- [Page extract]
::::::::

The Boy Who Gave His Heart Away
Page 15
As long as both families agreed to the trip, they were going to meet at last.
Thirty-Two
Marc & Sue
‘Why don’t you take a stethoscope? You could listen to his heart.’
Sue laughed at the suggestion from one of the secretaries at work. She was not going to ask a boy she had just met to lift up his shirt so she could press a cold metal instrument against his bare chest, thank you very much. That would be too embarrassing and more than a bit weird. Her head was already swirling. What would it be like to hear her son’s heart beating away inside another boy, who was the same age as Martin and living the life he had been denied? She almost couldn’t bear to think about that. On the other hand, she couldn’t stop thinking about him either. ‘I did wonder how I was going to cope. At the back of my mind, I did wish Martin still had that heart. Of course I did. I wouldn’t be a mother if I didn’t feel like that.’
Sue would have been nervous if they had just been going for coffee somewhere low-key, but this was turning into a big production. They weren’t meeting at a Costa in a service station halfway between her house and his. Oh no, that was too simple. They were going all the way to Canada, of all places. The McCays had accepted the same invitation and travelled separately, staying in a different hotel on the first night. But now they were in Canada and it was time for them to meet.
‘Marc’s inside. Are you ready for this?’
The question came from the boss of the Rocky Mountaineer, who was giving the adventure of a lifetime. The long blue-and-gold train had a glass dome roof that would allow them to see some of the most spectacular scenery in the world. There might be eagles soaring overhead, fish leaping in wide lakes and bears in the deep forests and there would definitely be breathtaking mountains with high, snow-capped peaks to watch over them, mirrored in the wide lakes. All of that was very nice, but it wasn’t what Sue had come for. It wasn’t what got her really excited: that was the prospect of meeting Linda and Marc, who were waiting inside the vast, airport-style terminal at the train station. The train would not be leaving until the next day so the check-in desks were empty and there was nobody else about, it was just going to be the Burtons and the McCays, together for the first time. Sue knew Marc and Linda from photographs, so she instantly recognised the slight, pale boy with the sandy hair and his mother beside him, wringing her hands, smiling nervously.

::::::::

- [Supplied material]
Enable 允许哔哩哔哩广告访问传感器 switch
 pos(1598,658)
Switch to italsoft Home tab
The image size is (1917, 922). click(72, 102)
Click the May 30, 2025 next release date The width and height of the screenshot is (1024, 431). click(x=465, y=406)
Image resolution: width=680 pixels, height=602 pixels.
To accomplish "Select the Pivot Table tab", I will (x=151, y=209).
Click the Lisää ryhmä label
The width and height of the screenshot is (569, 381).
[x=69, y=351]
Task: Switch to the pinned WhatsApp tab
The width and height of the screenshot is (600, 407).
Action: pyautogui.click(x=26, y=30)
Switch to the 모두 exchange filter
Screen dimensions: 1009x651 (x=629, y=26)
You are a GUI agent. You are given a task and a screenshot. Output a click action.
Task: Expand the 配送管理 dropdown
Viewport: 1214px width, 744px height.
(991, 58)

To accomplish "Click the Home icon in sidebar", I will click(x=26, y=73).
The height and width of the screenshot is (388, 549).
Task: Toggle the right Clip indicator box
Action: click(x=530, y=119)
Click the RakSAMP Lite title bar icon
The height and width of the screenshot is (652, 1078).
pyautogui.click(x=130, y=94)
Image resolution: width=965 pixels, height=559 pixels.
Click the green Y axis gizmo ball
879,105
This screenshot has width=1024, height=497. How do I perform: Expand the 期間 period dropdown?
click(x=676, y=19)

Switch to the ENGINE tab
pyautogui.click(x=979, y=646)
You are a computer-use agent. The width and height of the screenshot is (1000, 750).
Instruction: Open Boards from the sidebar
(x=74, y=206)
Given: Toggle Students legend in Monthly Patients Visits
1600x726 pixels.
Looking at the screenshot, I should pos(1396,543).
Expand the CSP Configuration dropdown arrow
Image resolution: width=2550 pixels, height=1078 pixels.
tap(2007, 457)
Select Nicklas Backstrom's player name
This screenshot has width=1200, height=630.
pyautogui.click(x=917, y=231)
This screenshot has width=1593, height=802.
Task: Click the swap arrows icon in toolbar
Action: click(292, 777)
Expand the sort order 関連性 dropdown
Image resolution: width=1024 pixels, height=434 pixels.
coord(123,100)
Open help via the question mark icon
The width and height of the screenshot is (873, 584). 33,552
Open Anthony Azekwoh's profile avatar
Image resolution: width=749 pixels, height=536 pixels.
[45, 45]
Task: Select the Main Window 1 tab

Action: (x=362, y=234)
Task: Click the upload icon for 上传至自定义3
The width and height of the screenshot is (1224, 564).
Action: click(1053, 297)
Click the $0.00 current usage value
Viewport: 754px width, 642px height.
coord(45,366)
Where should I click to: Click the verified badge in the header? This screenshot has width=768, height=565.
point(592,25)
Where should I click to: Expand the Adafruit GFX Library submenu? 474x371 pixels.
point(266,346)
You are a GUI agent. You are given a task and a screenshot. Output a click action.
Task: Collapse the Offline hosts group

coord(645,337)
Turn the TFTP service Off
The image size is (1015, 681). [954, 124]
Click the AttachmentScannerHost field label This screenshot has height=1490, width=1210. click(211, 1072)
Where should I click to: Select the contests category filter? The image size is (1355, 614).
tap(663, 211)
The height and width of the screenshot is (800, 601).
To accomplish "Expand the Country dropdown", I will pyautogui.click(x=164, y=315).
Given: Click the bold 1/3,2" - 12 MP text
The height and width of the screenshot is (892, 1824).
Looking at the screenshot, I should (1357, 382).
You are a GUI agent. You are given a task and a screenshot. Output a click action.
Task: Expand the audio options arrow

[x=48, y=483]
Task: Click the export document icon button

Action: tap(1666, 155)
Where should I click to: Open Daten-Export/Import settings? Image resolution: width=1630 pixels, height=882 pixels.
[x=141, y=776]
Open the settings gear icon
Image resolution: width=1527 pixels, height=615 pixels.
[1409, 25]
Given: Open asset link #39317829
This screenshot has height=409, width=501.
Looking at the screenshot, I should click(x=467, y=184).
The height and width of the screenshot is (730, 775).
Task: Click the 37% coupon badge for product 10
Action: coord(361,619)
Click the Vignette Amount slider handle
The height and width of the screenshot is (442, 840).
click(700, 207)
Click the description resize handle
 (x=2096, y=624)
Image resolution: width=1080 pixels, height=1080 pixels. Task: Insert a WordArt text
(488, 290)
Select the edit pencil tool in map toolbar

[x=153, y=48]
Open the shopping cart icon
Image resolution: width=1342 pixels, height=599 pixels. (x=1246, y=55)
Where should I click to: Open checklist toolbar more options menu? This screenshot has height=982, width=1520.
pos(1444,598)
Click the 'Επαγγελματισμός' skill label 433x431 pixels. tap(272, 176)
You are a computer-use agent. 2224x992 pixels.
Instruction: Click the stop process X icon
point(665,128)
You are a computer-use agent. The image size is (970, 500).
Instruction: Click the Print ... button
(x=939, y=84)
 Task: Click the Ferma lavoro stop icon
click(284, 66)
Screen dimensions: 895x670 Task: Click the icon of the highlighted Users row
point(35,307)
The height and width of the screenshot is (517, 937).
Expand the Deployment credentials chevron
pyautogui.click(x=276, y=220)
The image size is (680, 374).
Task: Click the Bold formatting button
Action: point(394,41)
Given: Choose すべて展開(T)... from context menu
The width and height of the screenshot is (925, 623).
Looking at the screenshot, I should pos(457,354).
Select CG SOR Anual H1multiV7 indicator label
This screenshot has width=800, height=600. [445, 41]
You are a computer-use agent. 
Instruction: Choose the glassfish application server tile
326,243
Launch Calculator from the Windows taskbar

::::::::

- [Using the information]
• 1. Please condense the paragraph in the book extract that begins "Sue would have been nervous" into a shorter version that keeps its main facts.
• 2. Write the next part of the book extract, picking up after its final sentence.

- [Responses]
• 1. Sue would have been nervous even about a low-key coffee, but this meeting had become a big production. Instead of a Costa in a service station halfway between their homes, they were going all the way to Canada. The McCays had accepted the same invitation, traveled separately and stayed in a different hotel the first night. Now that they were in Canada, it was time to meet.

• 2.
‘We could see them in the distance, through the glass doors. They stood up when they saw us. I could sense Nigel falling back slightly behind me as we went in and I could see that Linda was doing exactly the same with Marc, so I thought, “Okay, mate, it’s you and me …”’
Her first instinct was to open her arms and run over, but Sue had thought long and hard about this. ‘What do you do? This poor young man might not want some middle-aged woman throwing herself at him, he might not like that – I knew my eldest would hate it – so I was prepared to be quite calm.’
The station hall was huge, with a high ceiling and light flooding in through tall windows. Sue forced herself to hold back, walk steadily across the polished floor towards him and let Marc take the lead. ‘I was determined not to be over-the-top, but as we got nearer he just ran for me and slung himself at me and hugged me and I was like, “That’s fine, mate. I can do hugs! I can do hugs, I just wasn’t sure you’d want to.” And he hugged me and he cried.’
That was relief surging through him, said Marc afterwards. ‘I’d been getting more and more nervous about what I would say then Sue arrived and I felt the tears coming, so all I could do was shoot towards her. I didn’t know what else to do but say thanks and cuddle her and that was it.’
Sue hugged him back, not knowing how to feel.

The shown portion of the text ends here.